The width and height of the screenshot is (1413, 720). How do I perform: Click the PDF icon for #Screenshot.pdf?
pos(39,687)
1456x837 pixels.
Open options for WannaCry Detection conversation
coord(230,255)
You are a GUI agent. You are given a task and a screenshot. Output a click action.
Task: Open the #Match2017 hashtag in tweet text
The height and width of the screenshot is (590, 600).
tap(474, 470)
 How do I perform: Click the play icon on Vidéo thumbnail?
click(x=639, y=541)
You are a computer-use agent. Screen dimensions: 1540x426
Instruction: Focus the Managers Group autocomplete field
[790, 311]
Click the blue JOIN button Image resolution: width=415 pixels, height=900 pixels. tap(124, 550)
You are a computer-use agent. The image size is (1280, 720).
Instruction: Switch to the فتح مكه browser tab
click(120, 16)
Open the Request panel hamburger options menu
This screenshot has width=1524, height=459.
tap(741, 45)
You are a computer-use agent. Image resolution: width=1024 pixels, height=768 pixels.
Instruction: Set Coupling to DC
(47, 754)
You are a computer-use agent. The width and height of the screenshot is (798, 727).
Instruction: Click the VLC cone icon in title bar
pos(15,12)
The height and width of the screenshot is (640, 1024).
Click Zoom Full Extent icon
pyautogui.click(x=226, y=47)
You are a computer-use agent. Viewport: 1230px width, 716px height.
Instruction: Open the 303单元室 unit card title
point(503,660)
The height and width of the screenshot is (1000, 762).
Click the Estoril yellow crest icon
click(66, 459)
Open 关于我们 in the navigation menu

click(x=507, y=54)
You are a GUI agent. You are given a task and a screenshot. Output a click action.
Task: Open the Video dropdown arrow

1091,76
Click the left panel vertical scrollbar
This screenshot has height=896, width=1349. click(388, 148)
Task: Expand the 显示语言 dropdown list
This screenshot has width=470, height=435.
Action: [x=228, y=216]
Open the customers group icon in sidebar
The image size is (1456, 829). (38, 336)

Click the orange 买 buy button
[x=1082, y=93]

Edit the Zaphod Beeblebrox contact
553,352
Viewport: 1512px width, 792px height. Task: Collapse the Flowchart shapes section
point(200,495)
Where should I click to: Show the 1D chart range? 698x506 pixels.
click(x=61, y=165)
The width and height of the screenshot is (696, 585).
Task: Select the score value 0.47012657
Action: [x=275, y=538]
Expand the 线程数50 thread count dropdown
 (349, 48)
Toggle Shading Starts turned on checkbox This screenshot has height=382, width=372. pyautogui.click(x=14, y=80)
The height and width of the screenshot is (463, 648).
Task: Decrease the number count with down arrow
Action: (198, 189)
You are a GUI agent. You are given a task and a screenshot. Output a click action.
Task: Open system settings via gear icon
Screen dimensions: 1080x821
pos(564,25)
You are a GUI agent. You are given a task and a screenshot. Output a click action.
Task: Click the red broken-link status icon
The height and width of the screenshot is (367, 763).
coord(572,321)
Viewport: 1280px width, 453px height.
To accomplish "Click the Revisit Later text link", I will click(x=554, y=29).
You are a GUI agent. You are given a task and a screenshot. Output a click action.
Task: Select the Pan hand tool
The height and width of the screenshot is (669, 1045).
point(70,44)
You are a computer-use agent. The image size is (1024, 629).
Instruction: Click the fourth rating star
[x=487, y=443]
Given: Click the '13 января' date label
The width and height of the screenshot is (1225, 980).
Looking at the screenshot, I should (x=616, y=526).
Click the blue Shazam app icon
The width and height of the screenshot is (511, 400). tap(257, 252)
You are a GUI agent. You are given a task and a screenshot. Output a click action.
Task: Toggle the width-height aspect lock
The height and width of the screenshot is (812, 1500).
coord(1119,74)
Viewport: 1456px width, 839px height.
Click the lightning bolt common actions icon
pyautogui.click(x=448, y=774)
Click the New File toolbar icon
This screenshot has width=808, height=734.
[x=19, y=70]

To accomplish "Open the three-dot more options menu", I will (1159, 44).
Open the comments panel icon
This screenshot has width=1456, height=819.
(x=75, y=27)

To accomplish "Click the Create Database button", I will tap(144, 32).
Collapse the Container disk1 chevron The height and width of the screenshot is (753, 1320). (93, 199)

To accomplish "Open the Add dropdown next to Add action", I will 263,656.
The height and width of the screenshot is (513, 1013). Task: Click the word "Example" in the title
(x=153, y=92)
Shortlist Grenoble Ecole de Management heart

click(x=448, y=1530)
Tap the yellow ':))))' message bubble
++++++++++
Recast all the lines above as a JSON list of strings, with one string per line and blank lines left out.

→ **OUTPUT FOR THIS EXERCISE**
[
  "The width and height of the screenshot is (1413, 720). How do I perform: Click the PDF icon for #Screenshot.pdf?",
  "pos(39,687)",
  "1456x837 pixels.",
  "Open options for WannaCry Detection conversation",
  "coord(230,255)",
  "You are a GUI agent. You are given a task and a screenshot. Output a click action.",
  "Task: Open the #Match2017 hashtag in tweet text",
  "The height and width of the screenshot is (590, 600).",
  "tap(474, 470)",
  " How do I perform: Click the play icon on Vidéo thumbnail?",
  "click(x=639, y=541)",
  "You are a computer-use agent. Screen dimensions: 1540x426",
  "Instruction: Focus the Managers Group autocomplete field",
  "[790, 311]",
  "Click the blue JOIN button Image resolution: width=415 pixels, height=900 pixels. tap(124, 550)",
  "You are a computer-use agent. The image size is (1280, 720).",
  "Instruction: Switch to the فتح مكه browser tab",
  "click(120, 16)",
  "Open the Request panel hamburger options menu",
  "This screenshot has width=1524, height=459.",
  "tap(741, 45)",
  "You are a computer-use agent. Image resolution: width=1024 pixels, height=768 pixels.",
  "Instruction: Set Coupling to DC",
  "(47, 754)",
  "You are a computer-use agent. The width and height of the screenshot is (798, 727).",
  "Instruction: Click the VLC cone icon in title bar",
  "pos(15,12)",
  "The height and width of the screenshot is (640, 1024).",
  "Click Zoom Full Extent icon",
  "pyautogui.click(x=226, y=47)",
  "You are a computer-use agent. Viewport: 1230px width, 716px height.",
  "Instruction: Open the 303单元室 unit card title",
  "point(503,660)",
  "The height and width of the screenshot is (1000, 762).",
  "Click the Estoril yellow crest icon",
  "click(66, 459)",
  "Open 关于我们 in the navigation menu",
  "click(x=507, y=54)",
  "You are a GUI agent. You are given a task and a screenshot. Output a click action.",
  "Task: Open the Video dropdown arrow",
  "1091,76",
  "Click the left panel vertical scrollbar",
  "This screenshot has height=896, width=1349. click(388, 148)",
  "Task: Expand the 显示语言 dropdown list",
  "This screenshot has width=470, height=435.",
  "Action: [x=228, y=216]",
  "Open the customers group icon in sidebar",
  "The image size is (1456, 829). (38, 336)",
  "Click the orange 买 buy button",
  "[x=1082, y=93]",
  "Edit the Zaphod Beeblebrox contact",
  "553,352",
  "Viewport: 1512px width, 792px height. Task: Collapse the Flowchart shapes section",
  "point(200,495)",
  "Where should I click to: Show the 1D chart range? 698x506 pixels.",
  "click(x=61, y=165)",
  "The width and height of the screenshot is (696, 585).",
  "Task: Select the score value 0.47012657",
  "Action: [x=275, y=538]",
  "Expand the 线程数50 thread count dropdown",
  " (349, 48)",
  "Toggle Shading Starts turned on checkbox This screenshot has height=382, width=372. pyautogui.click(x=14, y=80)",
  "The height and width of the screenshot is (463, 648).",
  "Task: Decrease the number count with down arrow",
  "Action: (198, 189)",
  "You are a GUI agent. You are given a task and a screenshot. Output a click action.",
  "Task: Open system settings via gear icon",
  "Screen dimensions: 1080x821",
  "pos(564,25)",
  "You are a GUI agent. You are given a task and a screenshot. Output a click action.",
  "Task: Click the red broken-link status icon",
  "The height and width of the screenshot is (367, 763).",
  "coord(572,321)",
  "Viewport: 1280px width, 453px height.",
  "To accomplish \"Click the Revisit Later text link\", I will click(x=554, y=29).",
  "You are a GUI agent. You are given a task and a screenshot. Output a click action.",
  "Task: Select the Pan hand tool",
  "The height and width of the screenshot is (669, 1045).",
  "point(70,44)",
  "You are a computer-use agent. The image size is (1024, 629).",
  "Instruction: Click the fourth rating star",
  "[x=487, y=443]",
  "Given: Click the '13 января' date label",
  "The width and height of the screenshot is (1225, 980).",
  "Looking at the screenshot, I should (x=616, y=526).",
  "Click the blue Shazam app icon",
  "The width and height of the screenshot is (511, 400). tap(257, 252)",
  "You are a GUI agent. You are given a task and a screenshot. Output a click action.",
  "Task: Toggle the width-height aspect lock",
  "The height and width of the screenshot is (812, 1500).",
  "coord(1119,74)",
  "Viewport: 1456px width, 839px height.",
  "Click the lightning bolt common actions icon",
  "pyautogui.click(x=448, y=774)",
  "Click the New File toolbar icon",
  "This screenshot has width=808, height=734.",
  "[x=19, y=70]",
  "To accomplish \"Open the three-dot more options menu\", I will (1159, 44).",
  "Open the comments panel icon",
  "This screenshot has width=1456, height=819.",
  "(x=75, y=27)",
  "To accomplish \"Click the Create Database button\", I will tap(144, 32).",
  "Collapse the Container disk1 chevron The height and width of the screenshot is (753, 1320). (93, 199)",
  "To accomplish \"Open the Add dropdown next to Add action\", I will 263,656.",
  "The height and width of the screenshot is (513, 1013). Task: Click the word \"Example\" in the title",
  "(x=153, y=92)",
  "Shortlist Grenoble Ecole de Management heart",
  "click(x=448, y=1530)",
  "Tap the yellow ':))))' message bubble"
]